Pixel coordinate grounding data:
════
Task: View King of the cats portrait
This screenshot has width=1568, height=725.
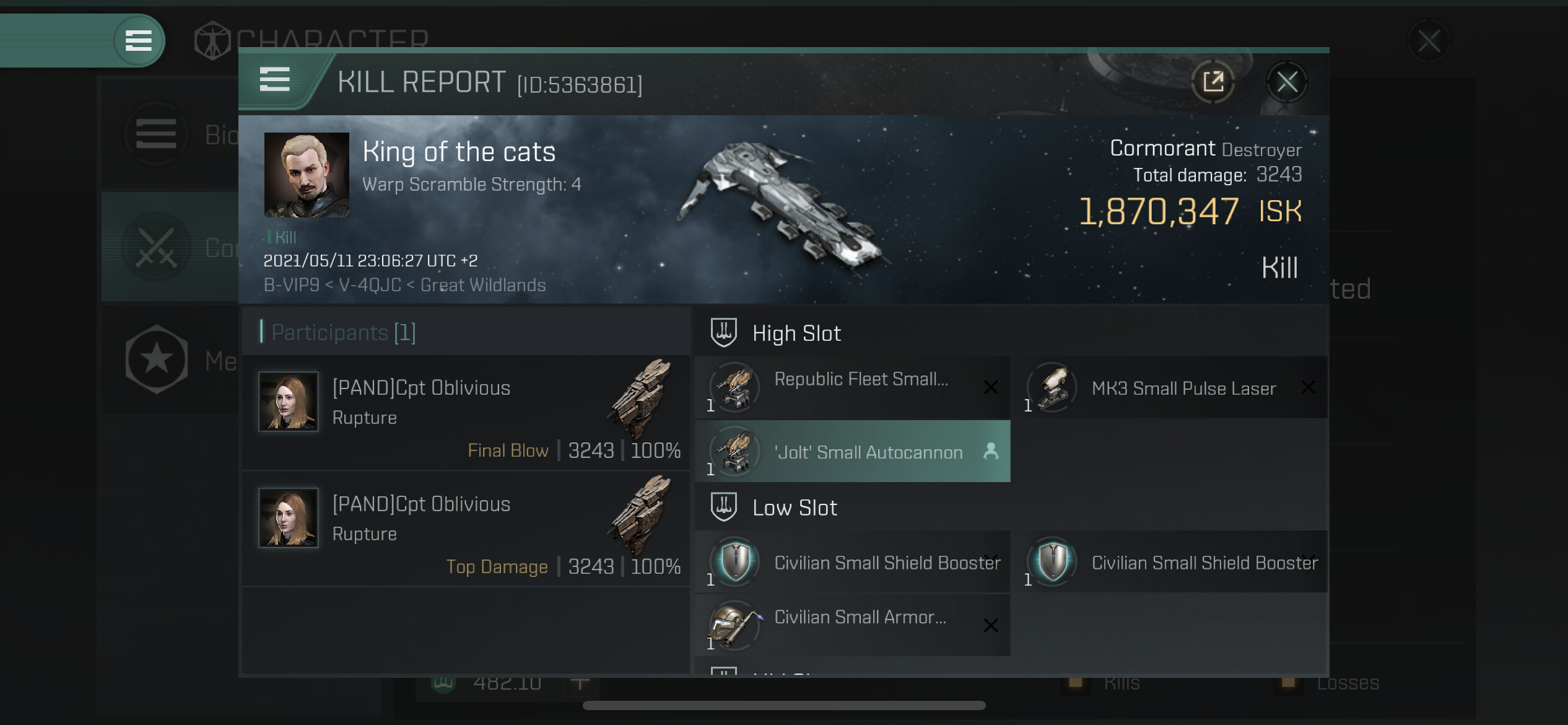Action: coord(307,175)
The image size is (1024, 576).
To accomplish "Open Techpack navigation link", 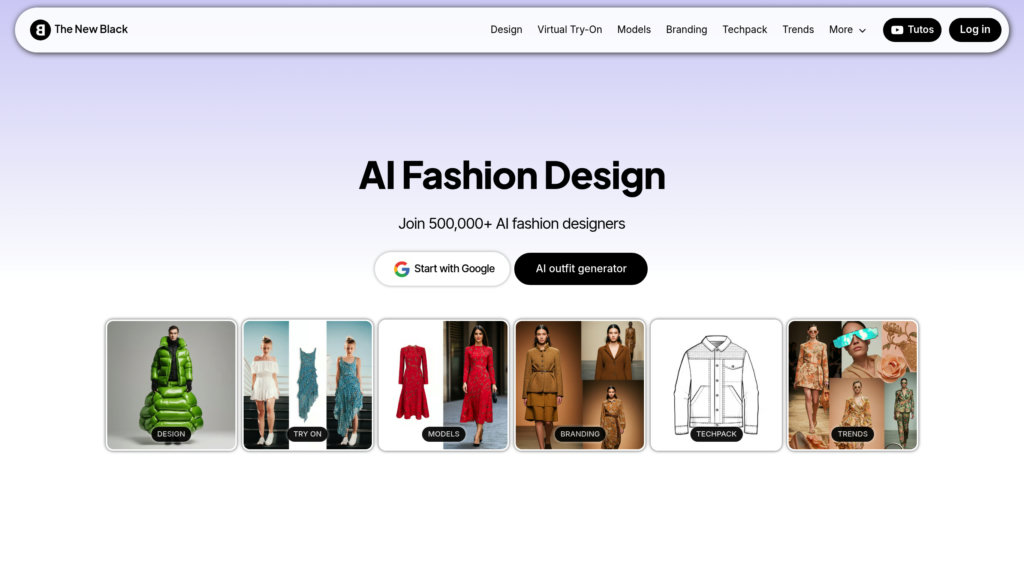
════
Exactly the lines from the line that contains "This screenshot has width=1568, height=725." through the last line above, and no other lines, must be output, with pictures excluded.

● Answer to this exercise
This screenshot has width=1568, height=725.
Action: coord(307,175)
The image size is (1024, 576).
To accomplish "Open Techpack navigation link", 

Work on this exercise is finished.